| DATA EXTRACTS |
§

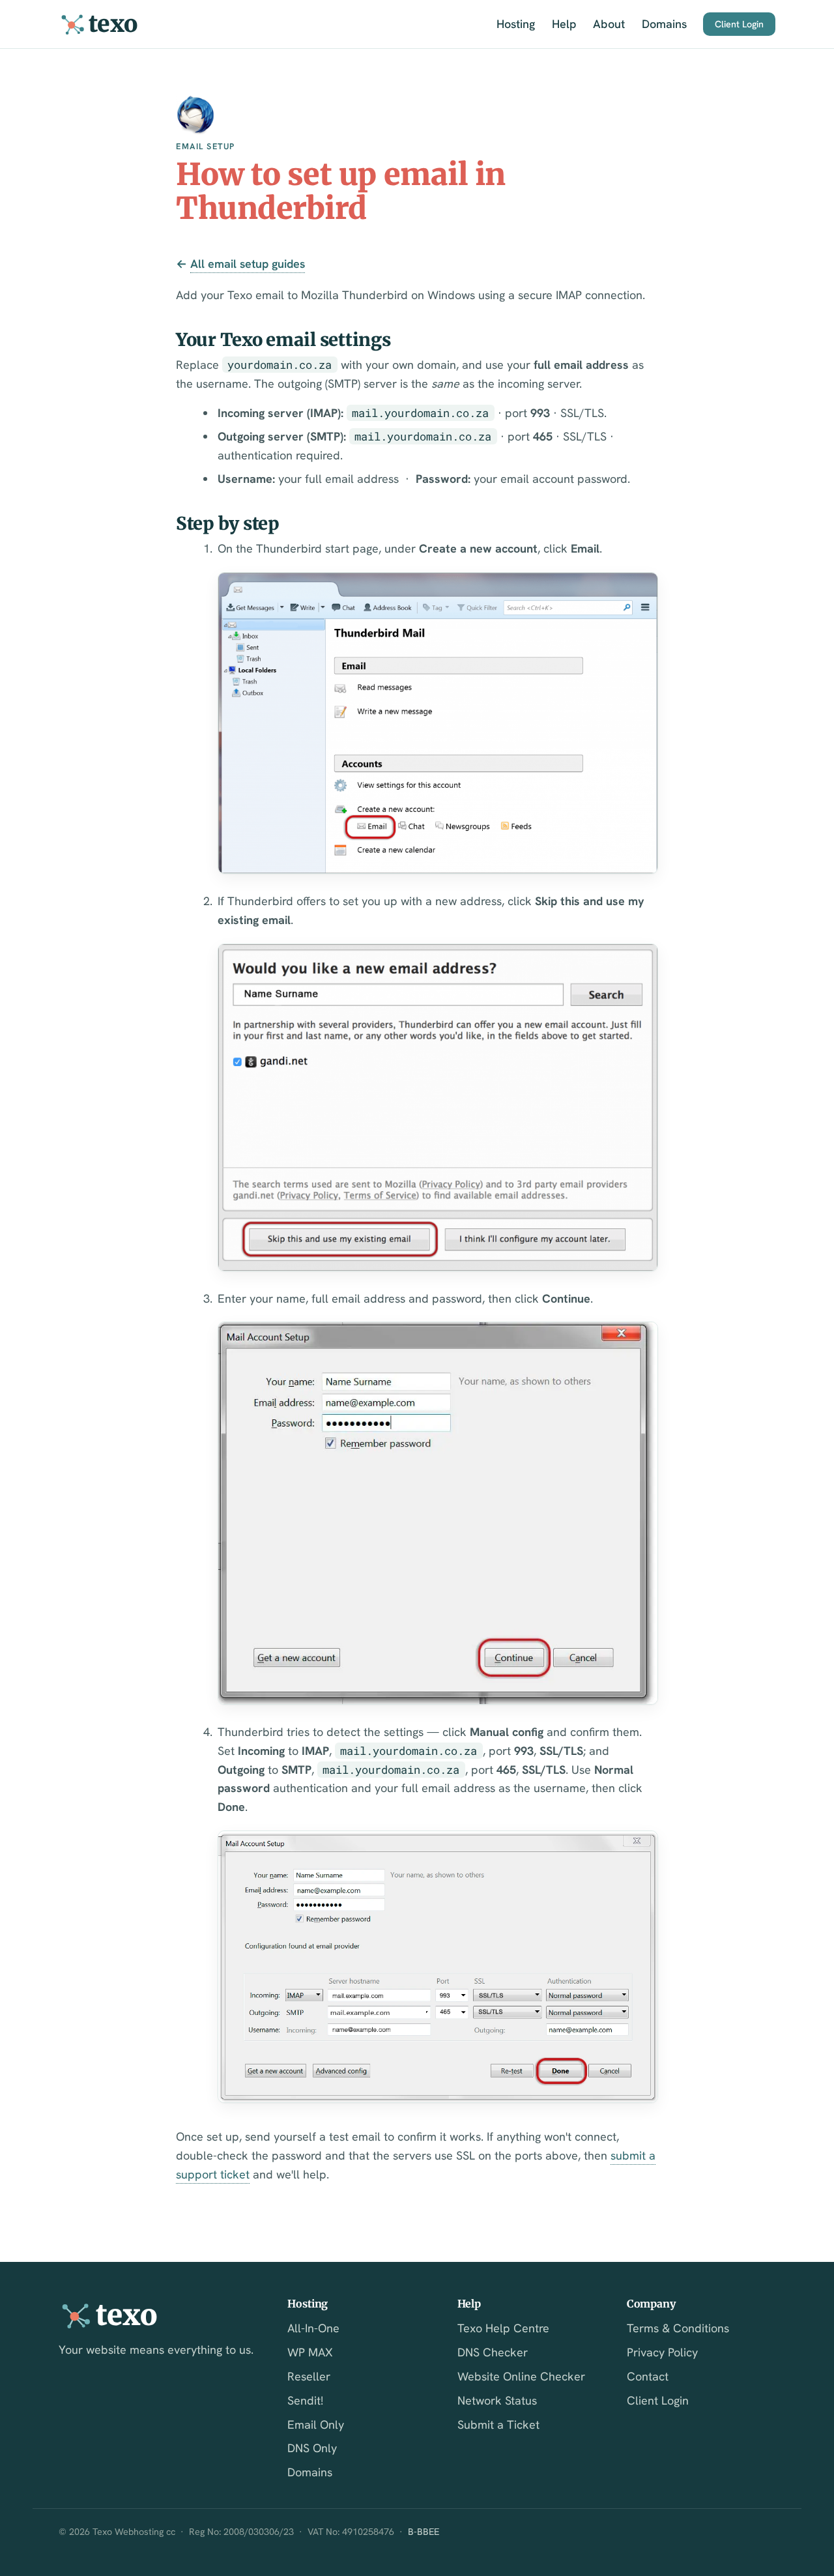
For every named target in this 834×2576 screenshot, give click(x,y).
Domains (664, 23)
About (609, 23)
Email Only (315, 2424)
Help (564, 23)
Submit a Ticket (498, 2424)
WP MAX (310, 2352)
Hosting (515, 23)
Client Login (739, 24)
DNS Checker (492, 2352)
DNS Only (312, 2447)
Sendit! (305, 2400)
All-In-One (313, 2328)
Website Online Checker (521, 2376)
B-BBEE (423, 2532)
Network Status (497, 2400)
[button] (438, 723)
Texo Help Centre (503, 2328)
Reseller (308, 2376)
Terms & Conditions (678, 2328)
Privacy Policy (662, 2352)
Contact (648, 2376)
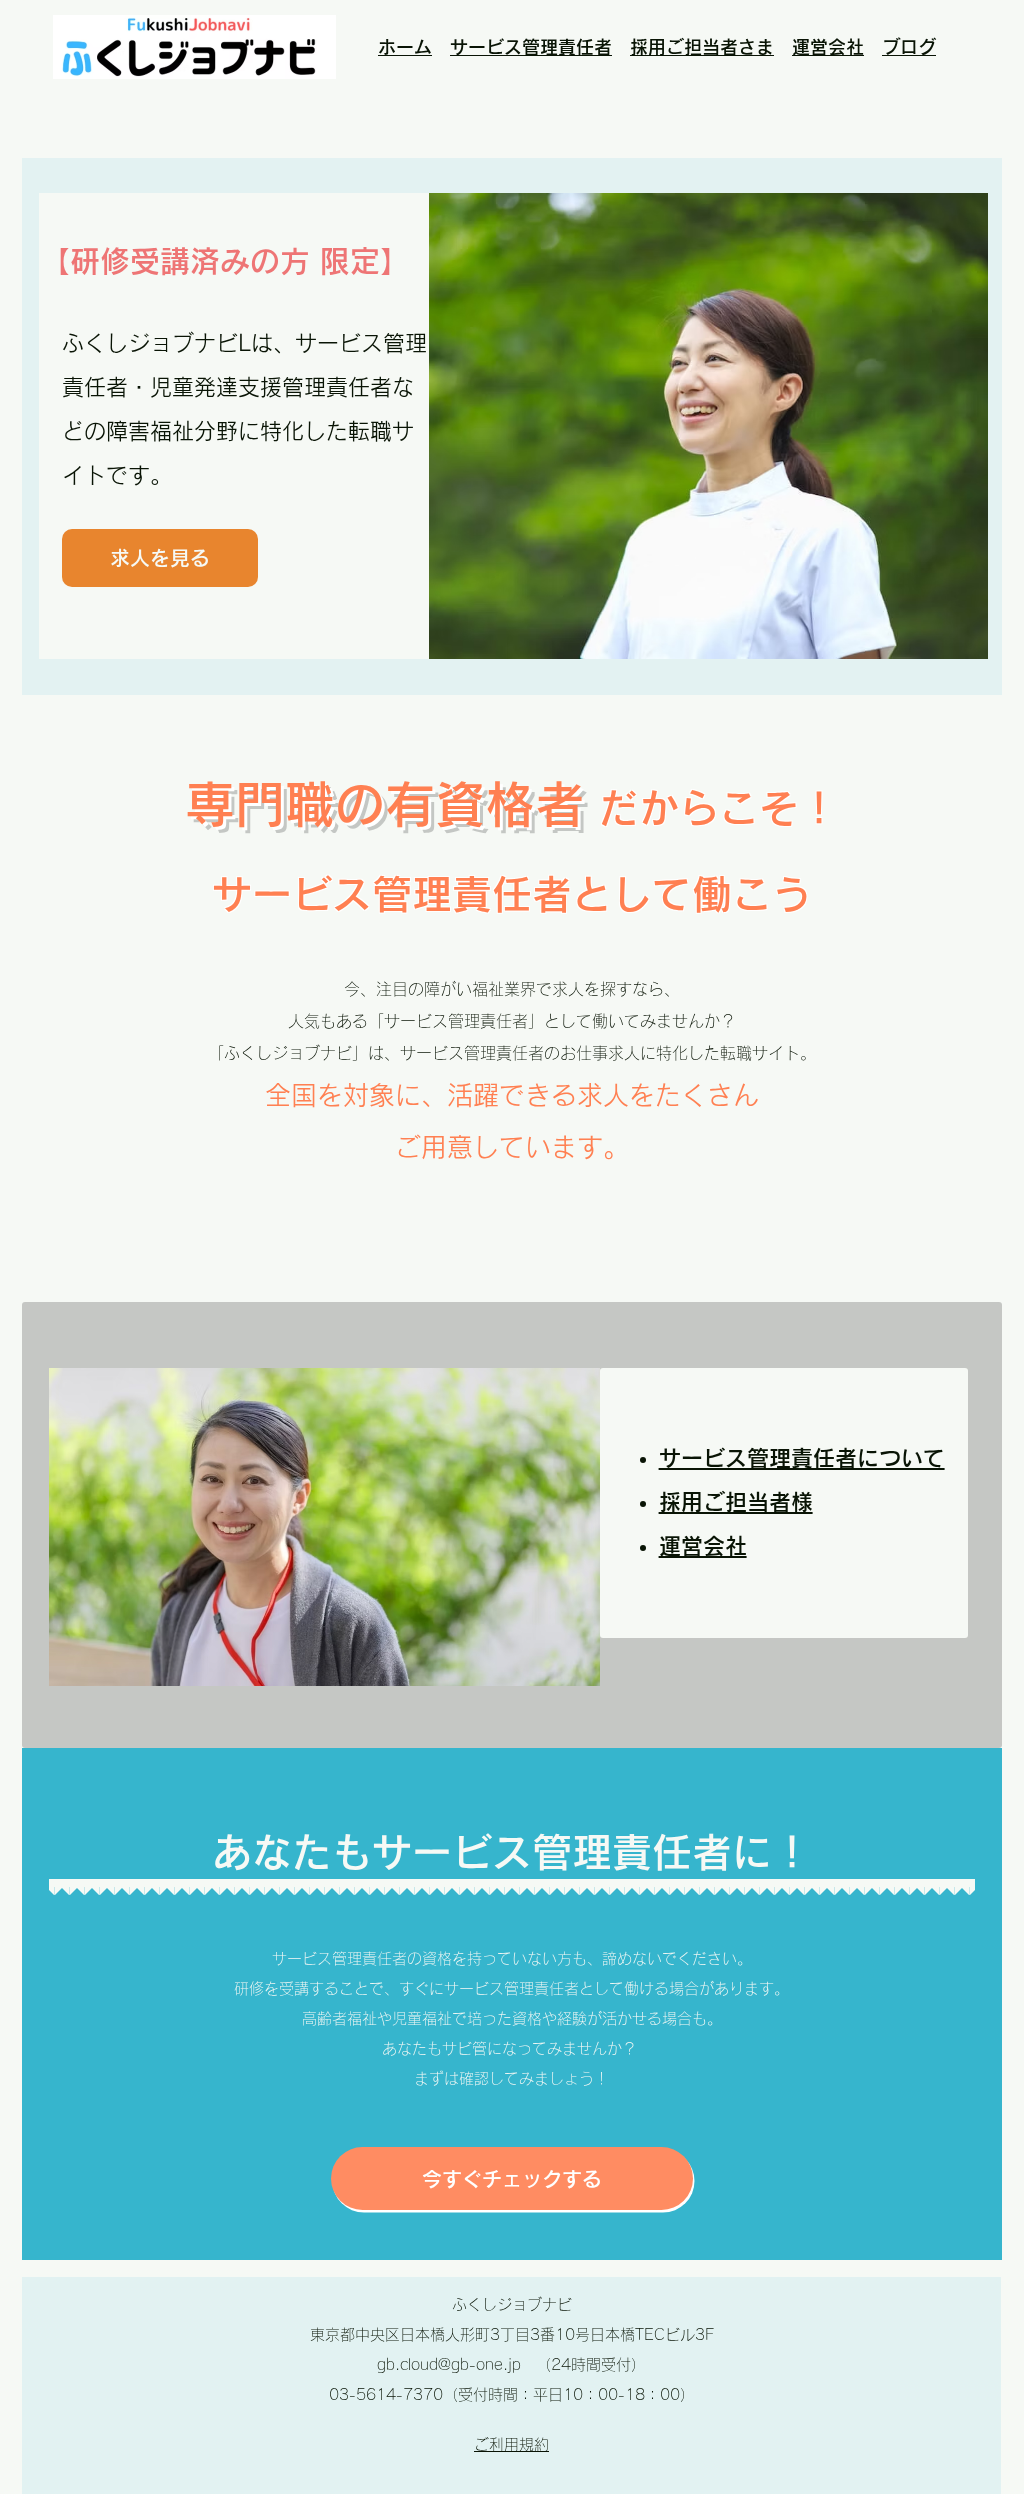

§

The entries above need to be transcribed exactly, with the images left out.

| EXPECTED ANSWER |
For every named target in this 834×2576 screenshot, give click(x,y).
Domains (664, 23)
About (609, 23)
Email Only (315, 2424)
Help (564, 23)
Submit a Ticket (498, 2424)
WP MAX (310, 2352)
Hosting (515, 23)
Client Login (739, 24)
DNS Checker (492, 2352)
DNS Only (312, 2447)
Sendit! (305, 2400)
All-In-One (313, 2328)
Website Online Checker (521, 2376)
B-BBEE (423, 2532)
Network Status (497, 2400)
[button] (438, 723)
Texo Help Centre (503, 2328)
Reseller (308, 2376)
Terms & Conditions (678, 2328)
Privacy Policy (662, 2352)
Contact (648, 2376)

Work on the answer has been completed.